Segment Start: STUDY MATERIAL

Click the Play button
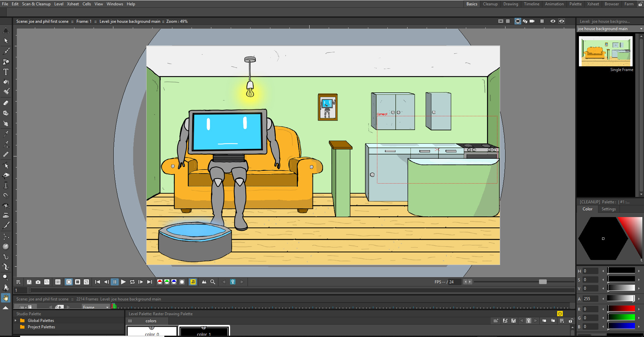This screenshot has height=337, width=644. tap(123, 282)
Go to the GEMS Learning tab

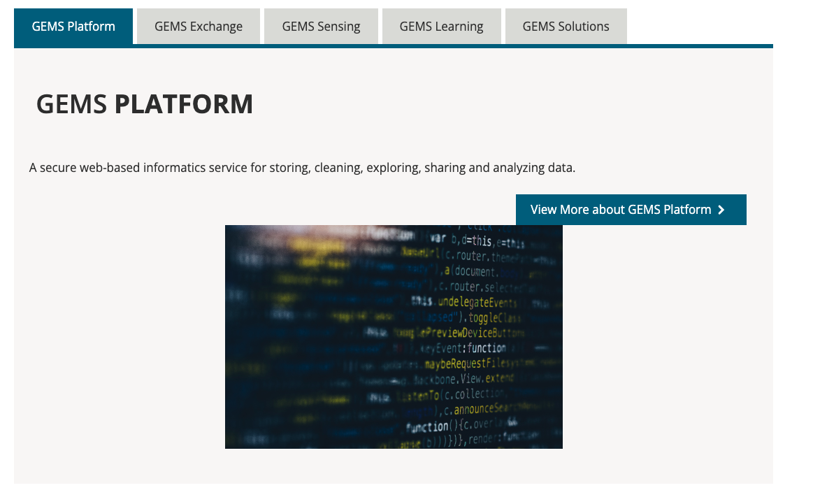point(441,27)
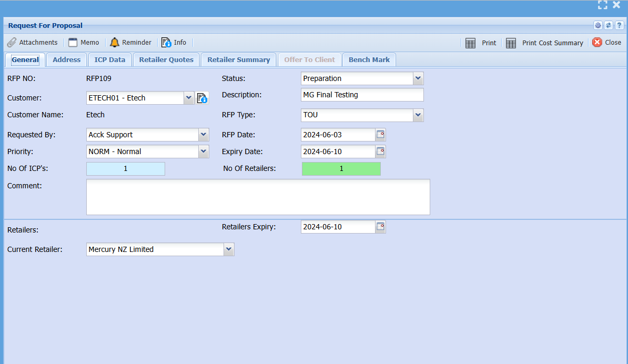The height and width of the screenshot is (364, 628).
Task: Expand the RFP Type dropdown
Action: click(x=418, y=115)
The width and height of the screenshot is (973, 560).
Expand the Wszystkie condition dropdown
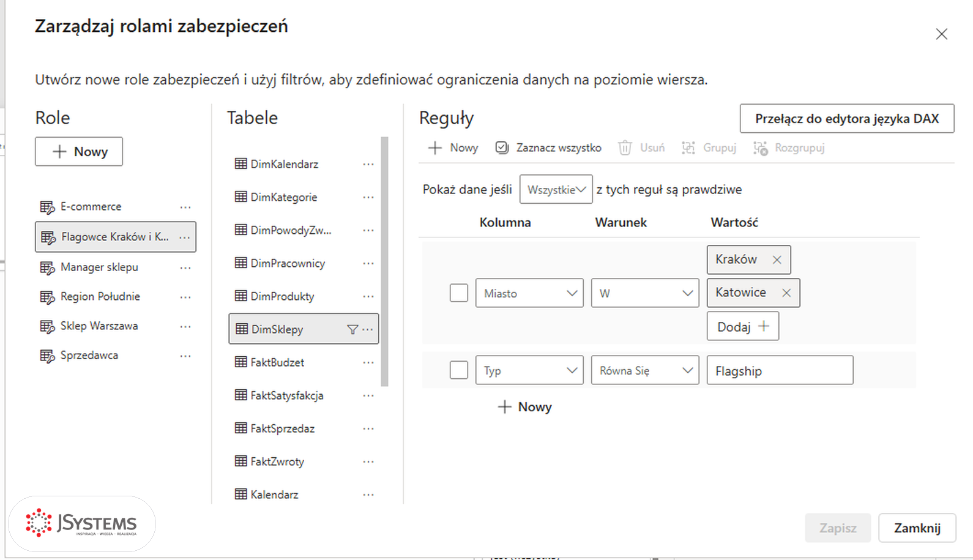click(x=556, y=189)
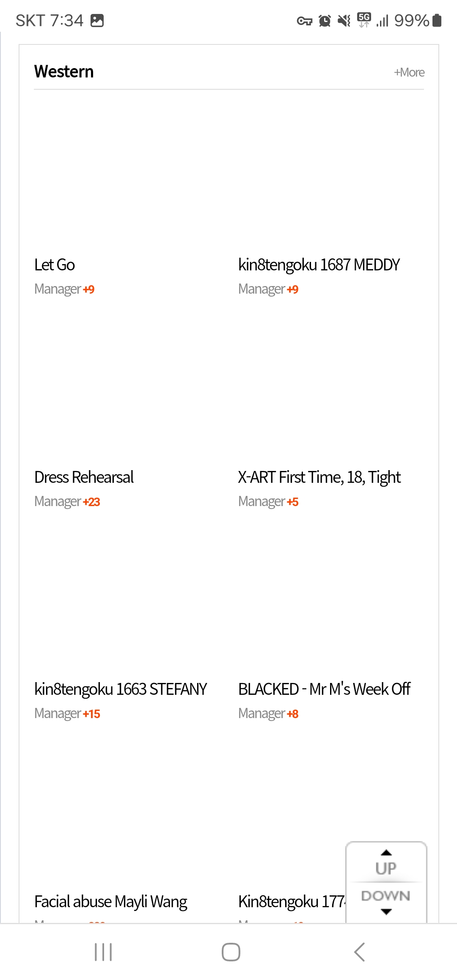The image size is (457, 980).
Task: Click the +23 comment count under Dress Rehearsal
Action: coord(91,502)
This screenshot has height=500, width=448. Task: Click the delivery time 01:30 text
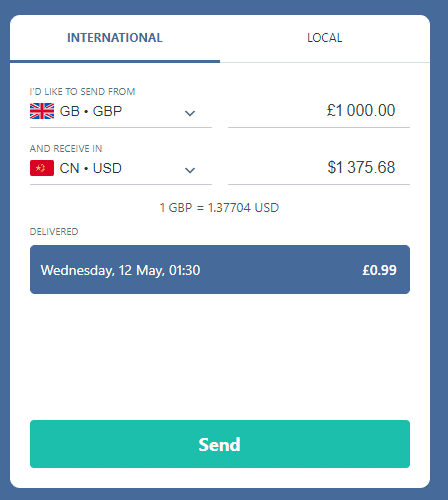tap(185, 270)
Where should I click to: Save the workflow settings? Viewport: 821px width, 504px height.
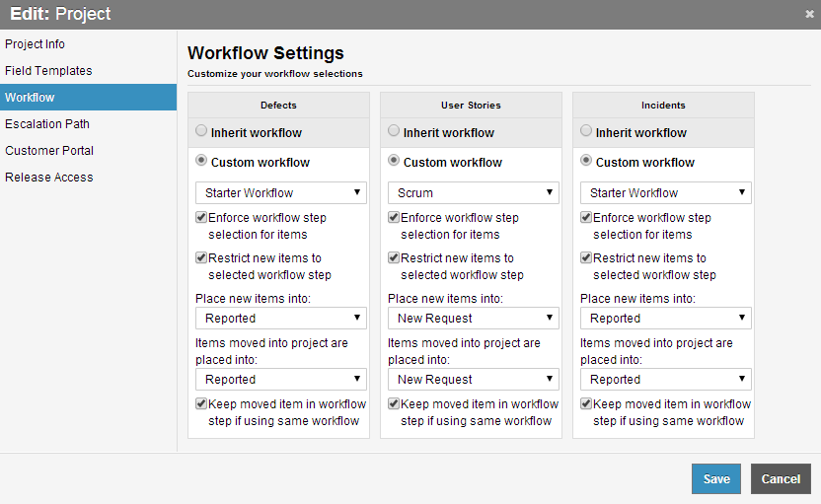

Segment End: STUDY MATERIAL

◆ **WORK INSTRUCTIONS**
Quote the entries above word for word. Leave the images out.

◆ **TASK SOLUTION**
Click the Play button
This screenshot has height=337, width=644. tap(123, 282)
Go to the GEMS Learning tab

point(441,27)
The height and width of the screenshot is (364, 628).
Task: Expand the RFP Type dropdown
Action: click(x=418, y=115)
The width and height of the screenshot is (973, 560).
Expand the Wszystkie condition dropdown
click(x=556, y=189)
The image size is (457, 980).
Task: Click the +23 comment count under Dress Rehearsal
Action: coord(91,502)
This screenshot has height=500, width=448. Task: Click the delivery time 01:30 text
tap(185, 270)
Where should I click to: Save the workflow settings? Viewport: 821px width, 504px height.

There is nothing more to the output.